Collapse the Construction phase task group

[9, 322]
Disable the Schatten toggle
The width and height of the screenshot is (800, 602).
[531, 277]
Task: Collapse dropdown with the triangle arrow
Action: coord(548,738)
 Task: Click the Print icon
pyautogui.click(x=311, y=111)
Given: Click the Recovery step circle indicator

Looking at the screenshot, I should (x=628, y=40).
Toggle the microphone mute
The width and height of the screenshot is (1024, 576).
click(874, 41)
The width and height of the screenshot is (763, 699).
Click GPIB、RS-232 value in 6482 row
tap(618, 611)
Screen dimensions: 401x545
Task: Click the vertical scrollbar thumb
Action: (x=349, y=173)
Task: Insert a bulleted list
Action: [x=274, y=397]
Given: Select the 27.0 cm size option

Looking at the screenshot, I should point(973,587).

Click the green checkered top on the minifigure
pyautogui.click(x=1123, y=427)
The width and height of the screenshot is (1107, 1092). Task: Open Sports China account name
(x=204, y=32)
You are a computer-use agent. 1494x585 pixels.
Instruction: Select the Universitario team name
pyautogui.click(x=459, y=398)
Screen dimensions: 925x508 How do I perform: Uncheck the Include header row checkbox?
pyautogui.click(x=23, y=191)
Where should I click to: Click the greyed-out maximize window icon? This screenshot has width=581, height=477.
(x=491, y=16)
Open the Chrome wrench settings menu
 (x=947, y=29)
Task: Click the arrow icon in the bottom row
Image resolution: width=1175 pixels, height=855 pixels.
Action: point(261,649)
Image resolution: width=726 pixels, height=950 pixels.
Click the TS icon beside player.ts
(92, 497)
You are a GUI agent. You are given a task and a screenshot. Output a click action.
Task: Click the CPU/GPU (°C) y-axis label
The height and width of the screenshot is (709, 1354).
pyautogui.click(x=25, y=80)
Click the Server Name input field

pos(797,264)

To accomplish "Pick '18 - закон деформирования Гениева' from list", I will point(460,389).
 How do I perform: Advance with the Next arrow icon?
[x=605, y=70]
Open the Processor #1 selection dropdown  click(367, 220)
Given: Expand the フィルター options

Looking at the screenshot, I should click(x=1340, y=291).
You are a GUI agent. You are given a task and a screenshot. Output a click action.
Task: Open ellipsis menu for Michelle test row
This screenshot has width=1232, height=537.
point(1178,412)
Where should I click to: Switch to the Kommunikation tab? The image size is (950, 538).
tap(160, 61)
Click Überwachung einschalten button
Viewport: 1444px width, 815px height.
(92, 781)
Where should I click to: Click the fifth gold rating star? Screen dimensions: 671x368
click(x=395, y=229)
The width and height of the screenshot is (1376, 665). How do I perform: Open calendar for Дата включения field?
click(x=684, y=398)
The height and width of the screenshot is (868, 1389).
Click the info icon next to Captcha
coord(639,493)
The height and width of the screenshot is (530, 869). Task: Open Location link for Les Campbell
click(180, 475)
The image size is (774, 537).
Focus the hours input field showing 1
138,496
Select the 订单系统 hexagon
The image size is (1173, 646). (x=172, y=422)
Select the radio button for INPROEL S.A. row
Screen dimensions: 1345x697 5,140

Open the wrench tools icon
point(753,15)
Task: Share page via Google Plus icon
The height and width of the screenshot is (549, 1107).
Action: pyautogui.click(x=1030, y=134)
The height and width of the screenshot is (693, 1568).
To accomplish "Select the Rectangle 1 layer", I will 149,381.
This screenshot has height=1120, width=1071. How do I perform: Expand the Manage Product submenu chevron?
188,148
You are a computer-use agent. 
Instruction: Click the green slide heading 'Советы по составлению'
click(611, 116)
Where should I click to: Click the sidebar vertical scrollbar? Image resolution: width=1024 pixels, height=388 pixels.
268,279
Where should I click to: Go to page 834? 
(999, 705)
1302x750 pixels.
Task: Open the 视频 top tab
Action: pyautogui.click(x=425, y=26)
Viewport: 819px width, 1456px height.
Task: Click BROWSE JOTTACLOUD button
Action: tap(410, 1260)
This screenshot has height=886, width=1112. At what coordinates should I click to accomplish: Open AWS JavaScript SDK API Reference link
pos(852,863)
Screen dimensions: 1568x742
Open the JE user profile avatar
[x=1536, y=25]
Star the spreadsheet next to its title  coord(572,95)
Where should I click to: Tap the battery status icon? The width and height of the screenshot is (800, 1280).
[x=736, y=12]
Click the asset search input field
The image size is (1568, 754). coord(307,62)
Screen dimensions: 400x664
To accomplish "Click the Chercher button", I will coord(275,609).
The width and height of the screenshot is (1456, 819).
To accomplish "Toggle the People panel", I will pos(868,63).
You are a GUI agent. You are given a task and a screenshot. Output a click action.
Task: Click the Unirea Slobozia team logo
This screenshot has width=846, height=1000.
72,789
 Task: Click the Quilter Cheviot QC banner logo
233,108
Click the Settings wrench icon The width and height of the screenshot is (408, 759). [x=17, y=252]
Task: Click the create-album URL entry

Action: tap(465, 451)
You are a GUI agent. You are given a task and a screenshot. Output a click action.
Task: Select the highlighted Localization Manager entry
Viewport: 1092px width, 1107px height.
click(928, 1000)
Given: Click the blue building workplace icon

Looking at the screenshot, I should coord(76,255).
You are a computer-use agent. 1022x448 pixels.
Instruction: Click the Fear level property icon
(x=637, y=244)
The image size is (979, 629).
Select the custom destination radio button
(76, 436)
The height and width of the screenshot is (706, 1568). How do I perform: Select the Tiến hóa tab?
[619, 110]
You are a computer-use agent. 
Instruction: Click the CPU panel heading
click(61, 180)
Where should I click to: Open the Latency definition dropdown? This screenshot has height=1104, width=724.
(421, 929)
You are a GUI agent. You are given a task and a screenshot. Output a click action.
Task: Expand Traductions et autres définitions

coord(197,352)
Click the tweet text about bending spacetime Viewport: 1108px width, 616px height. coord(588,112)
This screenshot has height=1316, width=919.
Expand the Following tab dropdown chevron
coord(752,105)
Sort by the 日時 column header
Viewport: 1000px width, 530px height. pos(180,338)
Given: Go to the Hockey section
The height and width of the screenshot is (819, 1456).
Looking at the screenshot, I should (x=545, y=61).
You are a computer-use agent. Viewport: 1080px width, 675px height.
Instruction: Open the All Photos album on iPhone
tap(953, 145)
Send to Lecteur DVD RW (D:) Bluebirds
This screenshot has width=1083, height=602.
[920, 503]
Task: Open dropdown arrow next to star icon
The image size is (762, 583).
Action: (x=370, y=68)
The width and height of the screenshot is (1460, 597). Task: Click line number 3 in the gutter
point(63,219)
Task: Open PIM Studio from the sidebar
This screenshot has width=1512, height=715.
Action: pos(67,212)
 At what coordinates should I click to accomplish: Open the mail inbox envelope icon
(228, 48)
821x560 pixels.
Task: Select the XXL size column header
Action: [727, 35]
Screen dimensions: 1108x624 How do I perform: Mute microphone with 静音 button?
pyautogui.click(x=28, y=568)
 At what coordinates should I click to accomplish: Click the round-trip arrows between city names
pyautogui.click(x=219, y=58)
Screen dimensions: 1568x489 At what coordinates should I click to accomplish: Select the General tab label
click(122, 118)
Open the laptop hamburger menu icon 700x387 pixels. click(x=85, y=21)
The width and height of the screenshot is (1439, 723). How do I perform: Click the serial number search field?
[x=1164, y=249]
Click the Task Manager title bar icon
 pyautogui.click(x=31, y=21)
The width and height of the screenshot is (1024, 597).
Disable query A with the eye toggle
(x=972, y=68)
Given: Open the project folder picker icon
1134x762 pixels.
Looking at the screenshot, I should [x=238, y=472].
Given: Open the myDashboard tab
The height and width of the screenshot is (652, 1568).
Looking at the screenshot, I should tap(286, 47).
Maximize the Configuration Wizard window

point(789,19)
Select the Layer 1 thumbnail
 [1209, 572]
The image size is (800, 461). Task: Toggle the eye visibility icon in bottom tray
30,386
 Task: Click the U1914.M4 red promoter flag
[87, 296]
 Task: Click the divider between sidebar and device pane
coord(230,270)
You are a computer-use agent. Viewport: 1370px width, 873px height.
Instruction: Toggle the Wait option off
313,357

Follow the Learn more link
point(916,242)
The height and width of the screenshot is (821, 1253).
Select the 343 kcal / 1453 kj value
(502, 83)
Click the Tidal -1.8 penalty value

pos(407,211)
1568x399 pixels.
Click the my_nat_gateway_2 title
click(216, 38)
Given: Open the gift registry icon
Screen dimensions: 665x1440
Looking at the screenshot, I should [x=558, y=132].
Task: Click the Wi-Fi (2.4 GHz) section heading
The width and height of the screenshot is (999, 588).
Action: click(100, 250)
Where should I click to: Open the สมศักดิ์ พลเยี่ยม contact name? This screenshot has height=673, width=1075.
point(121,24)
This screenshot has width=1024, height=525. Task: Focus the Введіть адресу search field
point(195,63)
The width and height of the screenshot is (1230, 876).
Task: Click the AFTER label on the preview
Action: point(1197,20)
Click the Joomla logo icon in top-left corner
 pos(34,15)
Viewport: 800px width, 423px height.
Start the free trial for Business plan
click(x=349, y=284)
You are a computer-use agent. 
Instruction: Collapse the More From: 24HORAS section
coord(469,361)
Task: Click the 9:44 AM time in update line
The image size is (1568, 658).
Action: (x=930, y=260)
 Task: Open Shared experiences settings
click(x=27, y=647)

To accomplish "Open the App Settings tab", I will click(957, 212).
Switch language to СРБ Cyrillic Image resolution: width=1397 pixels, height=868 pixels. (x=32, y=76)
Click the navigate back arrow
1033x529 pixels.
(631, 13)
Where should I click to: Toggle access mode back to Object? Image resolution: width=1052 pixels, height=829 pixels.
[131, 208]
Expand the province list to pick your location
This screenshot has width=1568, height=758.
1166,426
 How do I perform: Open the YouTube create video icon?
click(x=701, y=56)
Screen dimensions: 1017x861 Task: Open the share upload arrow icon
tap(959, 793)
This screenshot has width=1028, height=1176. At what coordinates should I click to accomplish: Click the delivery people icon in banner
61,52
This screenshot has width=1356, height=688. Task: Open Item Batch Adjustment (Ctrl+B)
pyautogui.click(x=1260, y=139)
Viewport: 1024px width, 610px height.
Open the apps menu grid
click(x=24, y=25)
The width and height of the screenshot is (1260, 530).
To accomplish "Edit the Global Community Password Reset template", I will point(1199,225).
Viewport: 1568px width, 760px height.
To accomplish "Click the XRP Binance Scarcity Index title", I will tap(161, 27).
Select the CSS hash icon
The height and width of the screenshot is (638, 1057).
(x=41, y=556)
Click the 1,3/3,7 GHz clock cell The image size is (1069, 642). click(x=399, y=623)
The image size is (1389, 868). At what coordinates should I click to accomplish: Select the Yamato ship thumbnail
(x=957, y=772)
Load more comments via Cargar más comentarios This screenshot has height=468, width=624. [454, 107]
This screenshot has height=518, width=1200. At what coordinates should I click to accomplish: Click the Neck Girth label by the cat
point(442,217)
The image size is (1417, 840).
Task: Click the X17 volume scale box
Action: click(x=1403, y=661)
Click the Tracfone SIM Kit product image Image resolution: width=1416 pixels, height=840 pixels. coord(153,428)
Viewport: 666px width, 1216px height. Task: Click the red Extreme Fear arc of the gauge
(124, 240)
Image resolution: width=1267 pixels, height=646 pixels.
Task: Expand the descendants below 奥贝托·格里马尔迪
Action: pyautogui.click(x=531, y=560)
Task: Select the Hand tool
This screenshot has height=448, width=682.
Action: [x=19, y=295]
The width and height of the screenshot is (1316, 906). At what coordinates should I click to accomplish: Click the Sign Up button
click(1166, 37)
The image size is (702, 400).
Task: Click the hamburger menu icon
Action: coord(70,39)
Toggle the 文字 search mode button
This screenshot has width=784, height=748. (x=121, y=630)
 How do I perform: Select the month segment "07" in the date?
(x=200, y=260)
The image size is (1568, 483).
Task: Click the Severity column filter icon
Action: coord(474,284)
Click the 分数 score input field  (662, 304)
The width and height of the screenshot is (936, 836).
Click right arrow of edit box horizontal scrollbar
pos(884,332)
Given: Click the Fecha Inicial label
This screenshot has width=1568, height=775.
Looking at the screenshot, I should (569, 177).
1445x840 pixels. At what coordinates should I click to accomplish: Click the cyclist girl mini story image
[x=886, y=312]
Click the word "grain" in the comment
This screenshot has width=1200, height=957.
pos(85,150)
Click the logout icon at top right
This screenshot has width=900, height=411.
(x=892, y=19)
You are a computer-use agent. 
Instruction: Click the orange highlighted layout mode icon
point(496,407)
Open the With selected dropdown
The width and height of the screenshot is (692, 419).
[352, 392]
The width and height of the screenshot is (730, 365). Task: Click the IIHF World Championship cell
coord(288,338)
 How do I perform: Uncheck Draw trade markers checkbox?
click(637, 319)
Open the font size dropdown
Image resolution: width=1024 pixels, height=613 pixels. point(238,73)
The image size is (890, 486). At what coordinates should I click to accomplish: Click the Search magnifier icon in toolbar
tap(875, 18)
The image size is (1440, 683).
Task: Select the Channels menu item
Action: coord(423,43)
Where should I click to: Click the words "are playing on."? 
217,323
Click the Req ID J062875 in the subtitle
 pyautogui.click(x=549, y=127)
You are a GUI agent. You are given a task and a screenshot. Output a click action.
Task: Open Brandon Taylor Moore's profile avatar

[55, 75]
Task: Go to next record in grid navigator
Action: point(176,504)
━━━━━━━━
### ASSIGNED TASK
Scan the listing above, and wherever a line holds the word "will", copy it.

### REPLY TO THE TASK
To accomplish "Pick '18 - закон деформирования Гениева' from list", I will point(460,389).
To accomplish "Select the Rectangle 1 layer", I will 149,381.
To accomplish "Click the Chercher button", I will coord(275,609).
To accomplish "Toggle the People panel", I will pos(868,63).
To accomplish "Open the App Settings tab", I will click(957, 212).
To accomplish "Edit the Global Community Password Reset template", I will point(1199,225).
To accomplish "Click the XRP Binance Scarcity Index title", I will tap(161, 27).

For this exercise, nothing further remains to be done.